Abu Marzouq s’imagina que le changement de climat politique
en Israël, qui avait entraîné la tombée du gouvernement
travailliste, allait agir en sa faveur. Contre les conseils
de ses avocats, il retira son appel contre la sentence
d’extradition, et dans un message officiel daté du 28
janvier 1997, il exigea qu’il soit immédiatement remis à
Israël. Son instinct était correct : les Israéliens ne le
voulaient plus. Le 29 mai 1996, le leader du parti
travailliste Shimos Peres perdit les élections au profit de
Benjamin Netanyahu, du Likoud, qui mena une campagne contre
le programme de paix Rabin-Peres avec le slogan « Paix avec
Sécurité ». Dans son attitude envers le Hamas, Netanyahu
semblait avoir tiré une leçon des erreurs de jugements
réalisés par son prédécesseur.
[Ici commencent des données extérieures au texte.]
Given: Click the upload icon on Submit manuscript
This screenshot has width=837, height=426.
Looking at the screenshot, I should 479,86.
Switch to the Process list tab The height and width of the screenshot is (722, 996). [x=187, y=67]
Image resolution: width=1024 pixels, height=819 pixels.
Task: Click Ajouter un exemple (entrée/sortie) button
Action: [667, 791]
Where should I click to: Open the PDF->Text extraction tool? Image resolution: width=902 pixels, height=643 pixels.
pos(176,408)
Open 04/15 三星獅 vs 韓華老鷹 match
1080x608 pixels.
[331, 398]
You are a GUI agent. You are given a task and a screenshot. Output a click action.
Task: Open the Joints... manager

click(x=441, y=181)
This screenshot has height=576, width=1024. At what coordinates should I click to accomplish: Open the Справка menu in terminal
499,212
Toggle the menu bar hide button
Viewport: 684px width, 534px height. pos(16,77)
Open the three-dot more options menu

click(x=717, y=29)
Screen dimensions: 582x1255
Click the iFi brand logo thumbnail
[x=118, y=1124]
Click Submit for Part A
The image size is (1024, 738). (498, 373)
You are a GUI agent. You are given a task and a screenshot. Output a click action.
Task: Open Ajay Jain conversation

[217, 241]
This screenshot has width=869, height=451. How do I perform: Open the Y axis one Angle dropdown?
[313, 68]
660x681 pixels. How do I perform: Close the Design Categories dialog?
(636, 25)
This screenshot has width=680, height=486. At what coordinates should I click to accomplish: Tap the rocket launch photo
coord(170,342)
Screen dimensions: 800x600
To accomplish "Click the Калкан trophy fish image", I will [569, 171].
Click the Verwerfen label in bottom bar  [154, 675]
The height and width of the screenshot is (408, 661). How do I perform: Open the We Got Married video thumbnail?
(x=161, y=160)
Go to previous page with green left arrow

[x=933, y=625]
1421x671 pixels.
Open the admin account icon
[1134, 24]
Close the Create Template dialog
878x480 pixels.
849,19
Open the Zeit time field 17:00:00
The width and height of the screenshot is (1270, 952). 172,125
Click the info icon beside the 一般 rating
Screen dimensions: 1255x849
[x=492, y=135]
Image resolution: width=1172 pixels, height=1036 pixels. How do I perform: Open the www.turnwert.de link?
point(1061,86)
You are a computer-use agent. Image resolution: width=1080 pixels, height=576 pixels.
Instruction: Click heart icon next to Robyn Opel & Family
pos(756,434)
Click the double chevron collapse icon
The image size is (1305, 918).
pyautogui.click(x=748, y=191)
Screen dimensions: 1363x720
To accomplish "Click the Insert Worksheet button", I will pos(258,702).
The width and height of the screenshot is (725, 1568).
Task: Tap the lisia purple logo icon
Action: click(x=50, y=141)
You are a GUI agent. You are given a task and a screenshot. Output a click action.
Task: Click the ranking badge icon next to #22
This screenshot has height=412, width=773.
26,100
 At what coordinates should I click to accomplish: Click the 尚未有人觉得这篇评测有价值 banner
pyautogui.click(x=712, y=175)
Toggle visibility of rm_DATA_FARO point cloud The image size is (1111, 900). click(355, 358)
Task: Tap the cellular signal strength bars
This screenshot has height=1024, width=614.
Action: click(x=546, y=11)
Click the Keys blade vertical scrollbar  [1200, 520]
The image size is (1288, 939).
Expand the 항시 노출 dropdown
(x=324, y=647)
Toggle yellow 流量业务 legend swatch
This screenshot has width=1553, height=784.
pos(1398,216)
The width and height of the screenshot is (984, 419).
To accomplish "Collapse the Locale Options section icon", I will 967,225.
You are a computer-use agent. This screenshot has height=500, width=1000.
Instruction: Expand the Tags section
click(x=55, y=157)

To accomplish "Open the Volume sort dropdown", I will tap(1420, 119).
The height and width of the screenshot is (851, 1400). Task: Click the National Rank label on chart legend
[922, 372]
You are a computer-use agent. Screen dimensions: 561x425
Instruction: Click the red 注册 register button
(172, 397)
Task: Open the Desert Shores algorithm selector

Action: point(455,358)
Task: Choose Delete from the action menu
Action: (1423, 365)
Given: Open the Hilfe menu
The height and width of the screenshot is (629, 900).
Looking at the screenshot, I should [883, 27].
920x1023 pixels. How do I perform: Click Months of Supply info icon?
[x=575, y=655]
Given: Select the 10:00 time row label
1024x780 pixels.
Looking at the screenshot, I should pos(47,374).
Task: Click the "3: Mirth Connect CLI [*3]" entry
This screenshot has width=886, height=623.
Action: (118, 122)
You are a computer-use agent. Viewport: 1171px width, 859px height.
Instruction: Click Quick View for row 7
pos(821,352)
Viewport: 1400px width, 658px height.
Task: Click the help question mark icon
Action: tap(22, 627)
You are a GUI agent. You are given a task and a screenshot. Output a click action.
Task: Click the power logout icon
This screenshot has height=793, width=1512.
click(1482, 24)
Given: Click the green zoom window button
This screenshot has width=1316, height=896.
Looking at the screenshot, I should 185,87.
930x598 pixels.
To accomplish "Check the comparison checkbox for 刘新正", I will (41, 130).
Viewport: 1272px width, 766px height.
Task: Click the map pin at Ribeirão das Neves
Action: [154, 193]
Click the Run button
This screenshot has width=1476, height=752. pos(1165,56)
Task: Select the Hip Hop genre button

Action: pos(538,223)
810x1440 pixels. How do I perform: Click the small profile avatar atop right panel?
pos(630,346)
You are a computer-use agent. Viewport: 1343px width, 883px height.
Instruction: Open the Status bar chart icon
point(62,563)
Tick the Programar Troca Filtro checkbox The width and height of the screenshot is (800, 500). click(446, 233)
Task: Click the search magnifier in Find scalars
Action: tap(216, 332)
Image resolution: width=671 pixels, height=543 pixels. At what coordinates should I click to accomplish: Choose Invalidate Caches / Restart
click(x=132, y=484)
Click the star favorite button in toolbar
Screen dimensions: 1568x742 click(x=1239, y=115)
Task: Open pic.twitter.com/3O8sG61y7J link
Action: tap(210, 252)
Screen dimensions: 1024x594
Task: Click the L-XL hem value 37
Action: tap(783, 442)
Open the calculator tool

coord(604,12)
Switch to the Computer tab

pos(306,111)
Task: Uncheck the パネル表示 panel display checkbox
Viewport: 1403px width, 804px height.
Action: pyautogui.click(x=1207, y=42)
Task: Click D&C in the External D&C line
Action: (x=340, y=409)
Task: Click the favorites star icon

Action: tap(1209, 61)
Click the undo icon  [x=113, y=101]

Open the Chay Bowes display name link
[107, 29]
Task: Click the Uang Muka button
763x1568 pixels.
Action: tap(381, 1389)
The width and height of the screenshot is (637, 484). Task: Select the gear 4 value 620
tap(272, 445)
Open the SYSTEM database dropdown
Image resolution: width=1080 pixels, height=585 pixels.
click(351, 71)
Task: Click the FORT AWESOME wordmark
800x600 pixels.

Peres avait payé un lourd
prix pour avoir ordonné la liquidation du commandant
militaire du Hamas Yahya Ayyash (l’ingénieur). L’assassinat
d’Ayyash le 5 janvier 1996 déclencha une vague de
bombardements de riposte entre le 25 février et le 4 mars
1996, tuant soixante Israéliens et en blessant bien plus à
l’ouest de Jérusalem, à Ashkelon et à Tel Aviv. Netanyahu
souhaitait éviter de provoquer le Hamas et pensa donc que
continuer avec l’extradition d’Abu Marzouq se prouverait
certainement être coûteux. En fin de compte, il craignait
que cela ne détruise ses efforts à satisfaire sa promesse
électorale.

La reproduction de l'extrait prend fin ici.